··· Source text

As a sort of postscript, I emphasize again that my thoughts only apply to the sort of largely non-violent “street protests” we’ve seen. When they cross the line into full-blown rioting, the threat scales and the implications change. There are also other types of protest, like boycotting and educating, that have much different dynamics, but I’m not really discussing those either. Not to say I haven’t been thinking about them, but that’s for another blog post.:)

Thoughts on Occupy and the State of the Global Economy

Advance Warning: I have no formal background in economics. I have a master’s degree in sociology and a lot of experience working on the topic of knowledge economies, but that’s about the short of it.

Time for my $0.02. 🙂 Comments/criticism encouraged – I’m always interested in improving my understanding of the world.

I’ve been following the Occupy Wall St. movement and the associated #Occupy movement worldwide for a few weeks now with a fair amount of interest. I’m trying to make sense of it, as is everyone else. As anybody who’s been following the mainstream news is undoubtedly aware, we’ve been cycling in and out of economic crisis mode now for the last four or five years, and we seem to be poised at a “make or break” point yet again with regards to global markets and more than a few national economies, with the global economy at stake. It makes sense to me that people would be upset and looking for solutions when the rich are getting exponentially richer at the expense of everyone else, even getting away with outright fraud in multiple instances (robosigning, etc.).

Part of the beauty of the Occupy movement is that it has steadfastly refused to produce any concrete list of demands that would allow it to be easily categorized and then demonized or dismissed. That said, a lot of the discourse is still framed from an approach informed by capitalism and the global economy we’ve worked and lived with for most of the last hundred years (I realize I’m horribly generalizing, but to address this properly is more writing than I can do as a quick first commentary). This bothers me, because I believe that the underlying premises that we derive our systems of resource distribution from have changed fairly abruptly in a way that is not yet appreciated.

In short, there will never be enough jobs again.^

Globally, the stats I can find (ILO’s Global Employment Trends 2011) indicate:
* 3.1 billion workers globally out of a population that has recently crossed 7 billion.
* 660+ million in industry (slightly declining).
* 1.06 billion in agriculture (declining).

······

**Problems to solve**
a - Answer these from the blog post, marking each answer (i), (ii) or (iii):
(i) What degree does the writer hold?
(ii) Which publication supplies the global employment statistics?
(iii) How many people work in agriculture according to those statistics?
b - Please list every number that appears in the bulleted statistics at the end of the blog post.
c - Reproduce the passage from the blog post word for word, starting with "Advance Warning: I" and going on through "short of it.".

··· Data block

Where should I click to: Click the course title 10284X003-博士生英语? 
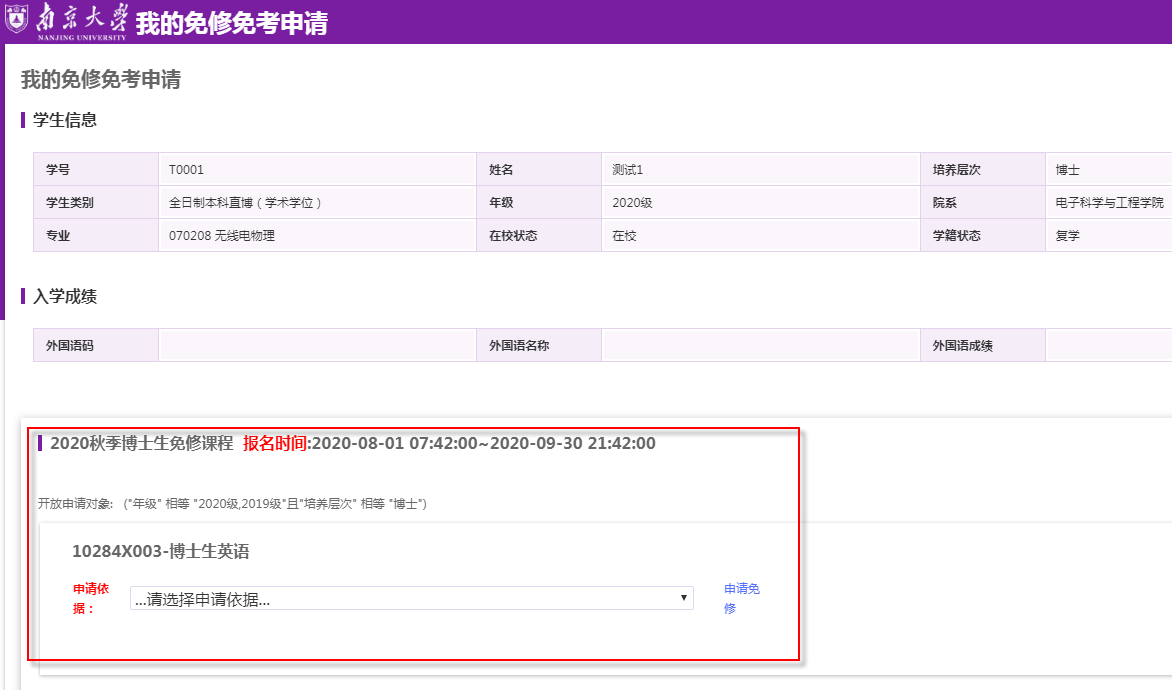[x=160, y=552]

······

**Results of the exercise**
a -
(i) A master's degree in sociology.
(ii) The ILO's Global Employment Trends 2011.
(iii) 1.06 billion.

b -
3.1 billion
7 billion
660+ million
1.06 billion

c -
Advance Warning: I have no formal background in economics. I have a master’s degree in sociology and a lot of experience working on the topic of knowledge economies, but that’s about the short of it.